* _Text excerpt_:
◆ ◆ ◆ ◆

My understanding is each debater can actually reveal many pixels to the judge. See this quote from section 3.2:
That sounds different to me—the point there is that, because you only need a single pixel to catch me in a lie, and any such demonstration of my dishonesty will result in your win, your limit won’t be a true limit; either you can demonstrate a single pixel where we disagree, which should be enough to establish you as the honest player, or we agree about every pixel (in which case the truth should win).
The situation that the liar would hope to establish is that they successfully tell many small lies. If I say a pixel is medium gray, and you think the pixel is light grey, I can get away with calling it medium gray because revealing a single pixel to the judge (who, absent context, can’t determine whether a pixel is ‘light’ or ‘medium’ in the relevant sense) won’t give the judge enough evidence that I’m lying to settle the debate. Especially since you might be worried that I’m going to tell an escalating series of lies, and thus if you call me out on claiming that the pixel is medium grey instead of light grey, then you won’t be able to call me out on claiming that a different pixel is black when it is in fact white. (This also means, interestingly, that the player who tries to reason about feature patches—like the diagonal pattern of a whisker—is potentially under more suspicion than a player who tries to reason about particular pixels, since it’s easier to lie about contrasts (which can’t be disproven with a single reveal) than it is to lie about pixels.)
Also consider the case of adversarial examples; if I take the reference image, determine the minimal infinity norm perturbation that results in an image of a different class, and then argue with reference to my image, presumably there’s no one pixel we disagree about strongly (because the pixel we disagree about most strongly determines the infinity norm that I tried to minimize), and thus it’s hard to establish a blatant lie.
Especially if we aren’t allowed to talk about RGB values, and instead have to mention subjective colors; in one game that I played, one of the players revealed a “pupil” pixel that was about #404040. This is weak evidence against being a pupil—you’d expect them to be somewhat darker—but the player hadn’t lied at all about that specific pixel’s color, just the interpretation of the color, which the other player demonstrated by revealing that an adjacent “true pupil” pixel was about #080808 (or maybe even full black).
Now, perhaps ‘any lie at all’ is enough to establish who’s the honest party and who’s the liar. But this seems not at all useful in the case of uncertainty, and also not at all useful in the case of pernicious disagreement, where I disagree about no low-level features but dispute all inferences that could be drawn from those features.

◆ ◆ ◆ ◆

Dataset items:
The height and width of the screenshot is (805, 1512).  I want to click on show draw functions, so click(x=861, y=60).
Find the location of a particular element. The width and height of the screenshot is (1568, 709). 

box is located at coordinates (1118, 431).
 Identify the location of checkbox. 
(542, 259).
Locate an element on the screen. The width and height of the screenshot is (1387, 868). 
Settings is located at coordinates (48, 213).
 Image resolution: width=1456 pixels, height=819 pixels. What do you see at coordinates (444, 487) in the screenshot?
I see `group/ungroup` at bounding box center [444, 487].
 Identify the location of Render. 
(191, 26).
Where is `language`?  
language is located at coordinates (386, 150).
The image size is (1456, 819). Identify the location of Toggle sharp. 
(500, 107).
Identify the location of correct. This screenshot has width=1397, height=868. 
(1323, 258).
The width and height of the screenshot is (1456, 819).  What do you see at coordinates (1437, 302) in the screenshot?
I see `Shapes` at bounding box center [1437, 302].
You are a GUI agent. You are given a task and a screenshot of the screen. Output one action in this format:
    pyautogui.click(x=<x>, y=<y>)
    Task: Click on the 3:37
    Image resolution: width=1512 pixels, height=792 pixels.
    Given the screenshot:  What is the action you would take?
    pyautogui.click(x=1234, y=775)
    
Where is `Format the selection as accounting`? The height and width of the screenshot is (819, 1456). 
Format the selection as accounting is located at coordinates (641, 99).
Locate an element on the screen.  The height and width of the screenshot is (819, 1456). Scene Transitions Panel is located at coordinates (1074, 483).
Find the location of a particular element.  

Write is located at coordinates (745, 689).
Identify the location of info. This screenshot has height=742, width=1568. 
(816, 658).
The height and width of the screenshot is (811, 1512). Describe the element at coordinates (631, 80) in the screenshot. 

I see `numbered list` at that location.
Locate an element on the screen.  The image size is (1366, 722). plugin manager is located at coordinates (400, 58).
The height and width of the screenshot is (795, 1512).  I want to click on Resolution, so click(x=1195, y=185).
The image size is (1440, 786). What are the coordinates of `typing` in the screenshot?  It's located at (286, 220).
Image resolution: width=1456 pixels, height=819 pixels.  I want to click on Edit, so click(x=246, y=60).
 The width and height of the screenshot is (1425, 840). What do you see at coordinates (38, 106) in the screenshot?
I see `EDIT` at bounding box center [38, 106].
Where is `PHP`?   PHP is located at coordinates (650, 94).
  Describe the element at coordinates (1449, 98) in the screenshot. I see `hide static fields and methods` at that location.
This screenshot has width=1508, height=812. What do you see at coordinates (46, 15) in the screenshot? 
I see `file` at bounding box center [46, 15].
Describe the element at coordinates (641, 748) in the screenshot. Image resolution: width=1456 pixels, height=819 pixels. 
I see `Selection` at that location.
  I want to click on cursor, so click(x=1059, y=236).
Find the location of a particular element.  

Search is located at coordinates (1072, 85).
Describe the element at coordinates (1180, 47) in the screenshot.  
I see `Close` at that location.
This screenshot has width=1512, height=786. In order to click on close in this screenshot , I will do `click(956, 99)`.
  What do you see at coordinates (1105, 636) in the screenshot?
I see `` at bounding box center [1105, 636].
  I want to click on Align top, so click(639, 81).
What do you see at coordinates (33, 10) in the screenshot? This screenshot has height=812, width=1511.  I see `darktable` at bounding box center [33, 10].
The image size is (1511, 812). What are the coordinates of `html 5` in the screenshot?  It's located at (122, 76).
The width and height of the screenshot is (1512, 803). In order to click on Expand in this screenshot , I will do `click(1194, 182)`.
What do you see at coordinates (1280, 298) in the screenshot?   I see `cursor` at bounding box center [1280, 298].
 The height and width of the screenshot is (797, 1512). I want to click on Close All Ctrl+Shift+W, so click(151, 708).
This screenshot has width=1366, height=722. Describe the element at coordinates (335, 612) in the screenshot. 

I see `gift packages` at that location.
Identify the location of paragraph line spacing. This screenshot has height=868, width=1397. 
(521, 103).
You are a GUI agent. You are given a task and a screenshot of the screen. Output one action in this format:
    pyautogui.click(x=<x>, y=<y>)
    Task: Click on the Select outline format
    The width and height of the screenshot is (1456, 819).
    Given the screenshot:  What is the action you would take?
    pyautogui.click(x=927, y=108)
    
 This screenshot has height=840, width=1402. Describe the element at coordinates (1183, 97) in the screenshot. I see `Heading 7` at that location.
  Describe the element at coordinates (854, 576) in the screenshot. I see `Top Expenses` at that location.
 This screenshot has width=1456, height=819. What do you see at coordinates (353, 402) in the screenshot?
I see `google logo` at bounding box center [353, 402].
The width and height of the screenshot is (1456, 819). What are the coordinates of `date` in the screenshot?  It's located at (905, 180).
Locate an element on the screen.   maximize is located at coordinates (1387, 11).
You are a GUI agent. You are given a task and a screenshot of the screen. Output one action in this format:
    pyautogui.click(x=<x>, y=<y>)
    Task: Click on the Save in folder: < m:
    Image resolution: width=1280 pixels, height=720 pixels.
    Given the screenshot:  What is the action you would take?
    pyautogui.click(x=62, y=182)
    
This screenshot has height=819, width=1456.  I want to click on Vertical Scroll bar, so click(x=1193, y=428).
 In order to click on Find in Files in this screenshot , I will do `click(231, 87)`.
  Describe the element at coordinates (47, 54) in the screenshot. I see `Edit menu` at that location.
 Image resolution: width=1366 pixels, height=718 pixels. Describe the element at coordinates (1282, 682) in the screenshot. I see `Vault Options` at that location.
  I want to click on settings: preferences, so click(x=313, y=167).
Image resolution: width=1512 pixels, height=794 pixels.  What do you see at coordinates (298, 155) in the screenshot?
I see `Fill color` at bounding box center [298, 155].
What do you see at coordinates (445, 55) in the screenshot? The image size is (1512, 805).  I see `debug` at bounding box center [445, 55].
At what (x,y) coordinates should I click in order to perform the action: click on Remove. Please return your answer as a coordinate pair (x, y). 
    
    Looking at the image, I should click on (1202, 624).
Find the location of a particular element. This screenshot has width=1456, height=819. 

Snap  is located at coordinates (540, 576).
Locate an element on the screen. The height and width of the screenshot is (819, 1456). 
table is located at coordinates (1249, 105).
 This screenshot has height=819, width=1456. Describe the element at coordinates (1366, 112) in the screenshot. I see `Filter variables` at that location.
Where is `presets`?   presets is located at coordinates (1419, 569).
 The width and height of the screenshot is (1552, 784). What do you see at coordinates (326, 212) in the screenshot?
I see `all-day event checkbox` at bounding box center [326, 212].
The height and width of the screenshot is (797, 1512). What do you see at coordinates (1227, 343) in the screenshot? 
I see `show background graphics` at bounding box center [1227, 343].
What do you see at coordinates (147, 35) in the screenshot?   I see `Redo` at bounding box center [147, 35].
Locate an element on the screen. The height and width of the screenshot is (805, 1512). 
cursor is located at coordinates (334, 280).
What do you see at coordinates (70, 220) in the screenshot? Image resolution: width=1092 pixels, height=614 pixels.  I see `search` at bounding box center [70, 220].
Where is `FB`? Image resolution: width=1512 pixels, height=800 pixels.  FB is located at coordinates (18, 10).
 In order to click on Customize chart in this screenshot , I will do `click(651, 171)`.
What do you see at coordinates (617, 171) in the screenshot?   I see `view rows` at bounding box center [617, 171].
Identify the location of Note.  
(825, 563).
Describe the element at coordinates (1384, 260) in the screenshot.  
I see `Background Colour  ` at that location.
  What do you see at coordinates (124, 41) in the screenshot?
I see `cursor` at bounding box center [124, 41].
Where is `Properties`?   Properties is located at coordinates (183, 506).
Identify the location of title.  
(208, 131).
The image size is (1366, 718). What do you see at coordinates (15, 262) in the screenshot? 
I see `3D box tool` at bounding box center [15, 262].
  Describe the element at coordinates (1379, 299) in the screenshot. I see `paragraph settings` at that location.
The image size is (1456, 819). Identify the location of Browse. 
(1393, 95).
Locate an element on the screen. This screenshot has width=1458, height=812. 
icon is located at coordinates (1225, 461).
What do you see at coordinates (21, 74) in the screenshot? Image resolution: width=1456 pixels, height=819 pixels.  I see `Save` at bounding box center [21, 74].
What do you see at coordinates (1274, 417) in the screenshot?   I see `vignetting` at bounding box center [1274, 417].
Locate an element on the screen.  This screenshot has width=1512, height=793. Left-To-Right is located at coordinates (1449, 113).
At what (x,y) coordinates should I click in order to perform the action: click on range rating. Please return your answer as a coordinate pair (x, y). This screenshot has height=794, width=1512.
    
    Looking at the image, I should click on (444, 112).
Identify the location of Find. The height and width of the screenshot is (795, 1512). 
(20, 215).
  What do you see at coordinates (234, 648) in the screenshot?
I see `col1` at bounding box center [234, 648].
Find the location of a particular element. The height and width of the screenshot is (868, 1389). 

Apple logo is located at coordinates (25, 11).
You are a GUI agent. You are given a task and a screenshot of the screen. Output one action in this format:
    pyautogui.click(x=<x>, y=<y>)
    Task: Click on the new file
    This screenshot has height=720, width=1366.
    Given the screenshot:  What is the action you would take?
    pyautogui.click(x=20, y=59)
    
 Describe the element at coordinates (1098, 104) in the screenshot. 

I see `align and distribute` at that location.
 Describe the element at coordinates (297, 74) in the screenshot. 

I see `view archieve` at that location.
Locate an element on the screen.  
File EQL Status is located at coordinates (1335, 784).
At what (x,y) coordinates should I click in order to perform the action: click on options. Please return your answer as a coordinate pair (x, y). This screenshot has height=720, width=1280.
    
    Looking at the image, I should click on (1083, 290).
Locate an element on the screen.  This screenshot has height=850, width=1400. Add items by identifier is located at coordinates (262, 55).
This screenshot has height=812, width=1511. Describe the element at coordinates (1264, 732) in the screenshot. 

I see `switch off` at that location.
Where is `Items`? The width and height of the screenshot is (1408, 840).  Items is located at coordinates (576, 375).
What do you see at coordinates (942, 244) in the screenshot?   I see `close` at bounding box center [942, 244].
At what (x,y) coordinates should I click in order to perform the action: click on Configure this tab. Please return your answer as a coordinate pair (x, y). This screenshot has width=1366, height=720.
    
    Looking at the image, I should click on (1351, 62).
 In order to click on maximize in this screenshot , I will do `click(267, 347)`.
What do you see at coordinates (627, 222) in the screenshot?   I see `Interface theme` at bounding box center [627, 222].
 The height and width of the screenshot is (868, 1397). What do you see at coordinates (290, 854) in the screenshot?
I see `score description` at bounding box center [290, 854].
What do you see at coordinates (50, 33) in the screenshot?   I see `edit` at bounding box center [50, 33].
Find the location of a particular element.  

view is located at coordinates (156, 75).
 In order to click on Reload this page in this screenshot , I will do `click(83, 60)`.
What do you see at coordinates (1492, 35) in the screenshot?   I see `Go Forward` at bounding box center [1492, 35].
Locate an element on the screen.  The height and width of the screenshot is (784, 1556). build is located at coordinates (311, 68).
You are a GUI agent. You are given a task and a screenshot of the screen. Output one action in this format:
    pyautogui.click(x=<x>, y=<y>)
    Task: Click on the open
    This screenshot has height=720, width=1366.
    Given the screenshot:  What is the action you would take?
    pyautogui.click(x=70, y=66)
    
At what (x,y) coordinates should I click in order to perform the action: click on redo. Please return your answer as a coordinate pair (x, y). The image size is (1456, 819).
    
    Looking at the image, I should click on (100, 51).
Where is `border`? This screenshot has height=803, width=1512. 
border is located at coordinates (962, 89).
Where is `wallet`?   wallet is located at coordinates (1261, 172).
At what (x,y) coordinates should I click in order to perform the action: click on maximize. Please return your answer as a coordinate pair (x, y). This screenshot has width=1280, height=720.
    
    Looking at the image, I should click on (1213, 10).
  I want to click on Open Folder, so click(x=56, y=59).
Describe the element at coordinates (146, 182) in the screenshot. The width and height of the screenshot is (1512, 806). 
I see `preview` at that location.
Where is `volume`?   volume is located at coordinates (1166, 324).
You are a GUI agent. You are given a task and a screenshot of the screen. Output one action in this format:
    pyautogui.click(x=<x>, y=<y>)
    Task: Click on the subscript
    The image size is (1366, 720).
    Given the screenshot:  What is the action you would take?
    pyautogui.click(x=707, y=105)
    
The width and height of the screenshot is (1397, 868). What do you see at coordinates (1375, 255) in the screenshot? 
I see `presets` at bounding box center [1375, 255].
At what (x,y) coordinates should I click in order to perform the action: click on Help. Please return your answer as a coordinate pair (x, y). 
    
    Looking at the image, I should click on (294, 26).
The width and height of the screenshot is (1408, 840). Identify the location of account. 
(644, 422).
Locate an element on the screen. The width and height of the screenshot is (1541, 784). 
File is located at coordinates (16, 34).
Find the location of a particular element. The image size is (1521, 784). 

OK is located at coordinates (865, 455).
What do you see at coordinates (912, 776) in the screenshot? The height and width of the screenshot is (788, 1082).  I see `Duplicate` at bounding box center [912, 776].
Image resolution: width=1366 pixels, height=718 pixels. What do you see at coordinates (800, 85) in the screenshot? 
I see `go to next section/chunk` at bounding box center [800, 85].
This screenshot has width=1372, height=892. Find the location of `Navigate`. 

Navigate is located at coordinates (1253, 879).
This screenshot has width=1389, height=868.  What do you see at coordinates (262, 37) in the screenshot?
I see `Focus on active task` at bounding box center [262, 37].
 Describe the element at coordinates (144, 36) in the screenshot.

◆ ◆ ◆ ◆

* _Given task A_: Quote the discussion of pixel debates from "Especially if we" to "even full black).".
* _Given task B_: Convert the lines of the listing, from the line with "I want to click on Open" to the line with "coordinates (1166, 324).", into a JSON list of strings with one string per line and no blank lines.

* _Solution A_:
Especially if we aren’t allowed to talk about RGB values, and instead have to mention subjective colors; in one game that I played, one of the players revealed a “pupil” pixel that was about #404040. This is weak evidence against being a pupil—you’d expect them to be somewhat darker—but the player hadn’t lied at all about that specific pixel’s color, just the interpretation of the color, which the other player demonstrated by revealing that an adjacent “true pupil” pixel was about #080808 (or maybe even full black).

* _Solution B_:
[
  "  I want to click on Open Folder, so click(x=56, y=59).",
  "Describe the element at coordinates (146, 182) in the screenshot. The width and height of the screenshot is (1512, 806). ",
  "I see `preview` at that location.",
  "Where is `volume`?   volume is located at coordinates (1166, 324)."
]